Yes, it is possible unroll some loops such at this one to avoid pipeline
interlock on data loading (a clever compiler might do this job):

                for(i=1;i<8;i++) {
                    block[s->dsp.idct_permutation[i]] += ac_val[i + 8];

But some other code fragments are slightly harder to optimize.


> also decoding involes a mandatory permutation
> so no matter what idct_permutation is set to it will be the same speed and
> wisely setting the idct permutation can simplify the idct and thus speed
> it up, this is a high level optimization and wont make code slower no
> matter how expensive the permutation is as there arent more permutations
> done

By looking at ffmpeg code, this does not seem to be absolutely true...

> the extra cost is just on the encoder side, where its just a single if()
> if its the no permutation case ...

Please check the patch which is attached. It was generated by a ruby script
which is also attached:
'ruby replace_permutate.rb libavcodec'

It results in identical ffmpeg regression tests output 
(with ./configure --enable-gpl) when IDCT_PERMUTATION is defined 
as follows (defined in the patch):
#define IDCT_PERMUTATION(lookup_tbl, index) lookup_tbl[index]

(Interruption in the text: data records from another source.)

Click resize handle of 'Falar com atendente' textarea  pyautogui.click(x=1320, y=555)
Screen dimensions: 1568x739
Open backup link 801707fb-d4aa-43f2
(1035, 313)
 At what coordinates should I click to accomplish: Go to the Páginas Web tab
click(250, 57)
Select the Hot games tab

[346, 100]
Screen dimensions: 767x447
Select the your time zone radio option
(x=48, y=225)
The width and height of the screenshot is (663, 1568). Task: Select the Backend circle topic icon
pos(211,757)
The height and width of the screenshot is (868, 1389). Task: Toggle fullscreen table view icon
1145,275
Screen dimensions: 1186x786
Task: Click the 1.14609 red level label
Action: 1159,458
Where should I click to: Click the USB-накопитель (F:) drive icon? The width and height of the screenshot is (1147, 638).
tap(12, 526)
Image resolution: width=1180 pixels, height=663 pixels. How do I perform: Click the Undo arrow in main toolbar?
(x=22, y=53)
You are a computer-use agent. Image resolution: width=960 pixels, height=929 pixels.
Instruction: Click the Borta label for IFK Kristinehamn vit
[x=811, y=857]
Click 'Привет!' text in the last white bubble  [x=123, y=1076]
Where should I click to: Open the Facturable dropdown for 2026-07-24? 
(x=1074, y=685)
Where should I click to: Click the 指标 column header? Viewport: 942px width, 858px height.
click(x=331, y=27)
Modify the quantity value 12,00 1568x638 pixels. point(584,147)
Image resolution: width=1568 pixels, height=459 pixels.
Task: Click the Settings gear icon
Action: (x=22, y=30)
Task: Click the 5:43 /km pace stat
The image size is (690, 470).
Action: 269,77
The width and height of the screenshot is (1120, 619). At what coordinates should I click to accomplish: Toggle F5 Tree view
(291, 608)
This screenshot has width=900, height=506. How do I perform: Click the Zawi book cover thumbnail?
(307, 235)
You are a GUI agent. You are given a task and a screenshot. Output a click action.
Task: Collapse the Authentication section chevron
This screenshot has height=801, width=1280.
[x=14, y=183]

If we change this define to 
#define IDCT_PERMUTATION(lookup_tbl, index) (index)
it still provides the same output with 'simple' idct but is ~2% faster on
Nokia 770 (ARM9).

Before patch:

$ ./mplayer.orig  -nosound -quiet -benchmark -vo null -loop 
3 /media/mmc1/Video/MissionImpossible3_Trailer4.divx | grep BENCHMARKs
BENCHMARKs: VC:  89.976s VO:   0.034s A:   0.000s Sys:   1.089s =   91.098s
BENCHMARKs: VC:  93.419s VO:   0.033s A:   0.000s Sys:   1.069s =   94.521s
BENCHMARKs: VC:  93.307s VO:   0.032s A:   0.000s Sys:   1.078s =   94.418s

After patch:

~ $ ./mplayer.patched -nosound -quiet -benchmark -vo null -loop 
3 /media/mmc1/Video/MissionImpossible3_Trailer4.divx | grep BENCHMARKs
BENCHMARKs: VC:  87.998s VO:   0.036s A:   0.000s Sys:   1.086s =   89.120s
BENCHMARKs: VC:  91.074s VO:   0.035s A:   0.000s Sys:   1.069s =   92.177s
BENCHMARKs: VC:  91.377s VO:   0.036s A:   0.000s Sys:   1.069s =   92.482s

I did not have time to review the changes in the code that were generated by
the script, so it still needs to carefully verified (though regression tests
pass). Usage of one or another IDCT_PERMUTATION macro variant could be
probably selected at configure time. But it at least proves that such
optimization can be quite useful. By the way, probably a similar effect can be
achieved by combining 'idct_permutation' and 'scantable' tables in code
fragments such as this one (a comment probably implies this optimization
    j= s->dsp.idct_permutation[ scantable[i] ]; //FIXME optimize

Marc, can you check this patch (with IDCT_PERMUTATION macro changed 
to return just a value instead of table lookup) to see if it provides a
noticeable performance improvement for blackfin too?